We've learned the fate of the crew of the Titan - a catastrophic event that ended their lives in an instant. No suffering. No time to reflect on their journey. Several had traveled the slow spiral to the depths before. They were ready for the darkness, the silence, the cold. What did they want to see again so badly? What else was there to learn peering at the past through layers of thick glass? Did they travel with the newcomers just to share the exhilaration of seeing the bow of the mighty ship illuminated from the darkness? Whatever it was, they knew the risks and decided it was worth it.
What about the ones who had never experienced the descent? What did that father and son want so badly to see? We may never know what it was they sought, but the experts generally agree there was no thrill as the Titanic's bow rose from the depths, no feeling of peace as they drifted over the resting place of those who traveled on the "unsinkable" ship, and no sigh of relief as they broke the surface on their return from the depths. They too will rest with those who went in search of something all those years ago.

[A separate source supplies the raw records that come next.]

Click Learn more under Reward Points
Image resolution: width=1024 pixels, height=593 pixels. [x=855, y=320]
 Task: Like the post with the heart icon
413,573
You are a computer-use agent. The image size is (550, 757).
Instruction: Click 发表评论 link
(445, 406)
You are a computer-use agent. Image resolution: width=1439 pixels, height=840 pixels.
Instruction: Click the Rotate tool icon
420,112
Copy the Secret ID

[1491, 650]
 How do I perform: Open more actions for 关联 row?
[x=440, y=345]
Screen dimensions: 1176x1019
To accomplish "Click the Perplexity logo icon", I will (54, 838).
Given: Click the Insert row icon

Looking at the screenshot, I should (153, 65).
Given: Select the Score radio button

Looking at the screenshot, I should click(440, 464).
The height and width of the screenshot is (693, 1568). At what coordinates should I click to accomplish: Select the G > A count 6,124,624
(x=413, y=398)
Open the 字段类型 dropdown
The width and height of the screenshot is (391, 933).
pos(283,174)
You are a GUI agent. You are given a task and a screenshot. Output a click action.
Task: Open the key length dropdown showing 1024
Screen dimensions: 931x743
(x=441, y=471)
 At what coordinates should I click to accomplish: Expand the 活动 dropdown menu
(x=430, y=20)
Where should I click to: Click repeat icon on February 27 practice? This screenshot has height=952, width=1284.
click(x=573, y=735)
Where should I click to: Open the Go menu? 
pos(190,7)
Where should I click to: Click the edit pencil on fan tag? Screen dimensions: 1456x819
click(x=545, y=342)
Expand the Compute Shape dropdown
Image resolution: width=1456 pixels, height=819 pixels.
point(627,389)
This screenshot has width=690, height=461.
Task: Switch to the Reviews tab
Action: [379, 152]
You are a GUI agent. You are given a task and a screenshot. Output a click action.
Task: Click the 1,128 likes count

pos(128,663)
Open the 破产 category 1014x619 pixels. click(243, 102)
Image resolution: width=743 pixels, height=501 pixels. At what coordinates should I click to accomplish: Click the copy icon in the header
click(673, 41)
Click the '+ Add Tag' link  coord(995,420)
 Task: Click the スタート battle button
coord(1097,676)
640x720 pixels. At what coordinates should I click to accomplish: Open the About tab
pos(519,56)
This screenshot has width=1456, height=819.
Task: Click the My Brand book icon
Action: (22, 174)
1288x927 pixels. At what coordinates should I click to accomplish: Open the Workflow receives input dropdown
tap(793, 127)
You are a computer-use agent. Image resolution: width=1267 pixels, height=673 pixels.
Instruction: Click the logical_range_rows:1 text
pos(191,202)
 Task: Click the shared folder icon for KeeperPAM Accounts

What is it that drives humanity to seek the unknown? The leader of this voyage was intent on taking others to the depths. He believed it would save our oceans. He said he wanted deep-sea travel to be common, safe and economical. Yet, he was also quoted as saying he wanted as many visitors beneath the waves as there are tourists above. Would that have helped? Would what they might witness give the same thrill if there were hundreds of others visitors hovering about, dashing here and there, hurrying to see something new?
Perhaps. But how many places are left that mankind hasn't explored? Or is the word, exploited?